## Prompt 1
Read the key-value store specification and say whether each statement agrees with it. Answer yes or no for each and quote the words that decide it. (a) DELETE removes the key's data from disk right away. (b) The non-functional requirements call for detecting corruption with checksums. (c) The store includes a TCP server that is always required.
## Prompt 2
Continue the key-value store specification from the line after "Usability: deterministic demo dataset."

* Begin Page *

Check-Your-Understanding Questions

Why is checksum validation needed after crash recovery?
What should your system do when corruption is detected?
Why do you need length prefixes in WAL records?

Where You’ll Apply It

See 3.5 for WAL and SSTable record format.
See 6.2 for corruption tests.
Also used in: P10 Mini Git Object Store

3. Project Specification

3.1 What You Will Build

A persistent key-value store that supports GET, PUT, and DELETE. It uses a WAL for durability, a memtable for fast writes, and immutable SSTables on disk. It provides a CLI and optional TCP server.

3.2 Functional Requirements

PUT key value inserts or overwrites.
GET key retrieves latest value or NOT_FOUND.
DELETE key writes tombstone.
Durability: data survives process crash.
Recovery: WAL replay rebuilds state.
Compaction: merges SSTables and removes obsolete data.
Metrics: stats on read/write/compaction.

3.3 Non-Functional Requirements

Performance: sequential writes, avoid random writes.
Reliability: detect corruption with checksums.
Usability: deterministic demo dataset.

* End Page *
* Begin Supplied information *

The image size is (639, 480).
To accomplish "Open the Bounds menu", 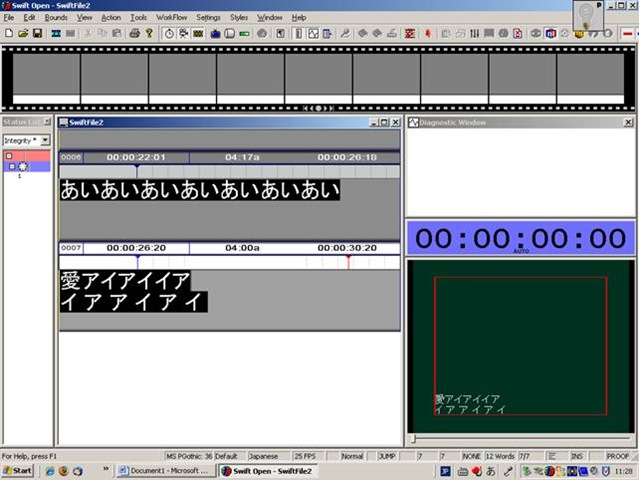I will tap(56, 17).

* End Supplied information *

## Right answer 1
(a) No: "DELETE key writes tombstone."
(b) Yes: "Reliability: detect corruption with checksums."
(c) No: "It provides a CLI and optional TCP server."

## Right answer 2
3.4 Example Usage / Output

$ kv put user:1 alice
OK
$ kv get user:1
alice
$ kv del user:1
OK
$ kv get user:1
NOT_FOUND

3.5 Data Formats / Schemas / Protocols

WAL record:

[len][crc32][op][key_len][key][val_len][value]

SSTable file:

[data blocks][index block][bloom filter][footer]

3.6 Edge Cases

Overwrite same key multiple times across tables.
Delete key that does not exist.
Crash during flush.
Corrupted WAL record.

3.7 Real World Outcome

3.7.1 How to Run (Copy/Paste)

make
./kv init ./data
./kv put user:1 alice
./kv get user:1

3.7.2 Golden Path Demo (Deterministic)

Use a fixed seed for compaction scheduling and deterministic record ordering.

3.7.3 CLI Transcript (Success)

$ ./kv init ./data
$ ./kv put user:1 alice
OK
$ ./kv put user:2 bob
OK
$ ./kv get user:1
alice
$ ./kv stats
{"memtable":2,"sstables":1,"wal_bytes":128}
$ echo $?
0

3.7.3 CLI Transcript (Failure)

$ ./kv get missing:key
NOT_FOUND
$ echo $?
1

3.7.4 If API

TCP protocol (optional):

PUT key value\n
GET key\n
DEL key\n

Error JSON for TCP mode:

{"error":"not_found","message":"key missing"}

3.7.5 Exit Codes

0 success
1 key not found
2 corruption detected
3 disk I/O error

4. Solution Architecture

4.1 High-Level Design

client -> API -> WAL -> memtable -> flush -> SSTable -> compaction

4.2 Key Components

4.3 Data Structures (No Full Code)

struct wal_record {
    uint32_t len;
    uint32_t crc;
    uint8_t op;
};

4.4 Algorithm Overview

Write Path: append to WAL, fsync, insert into memtable, flush if full. Read Path: check memtable, then SSTables newest to oldest, using bloom filters.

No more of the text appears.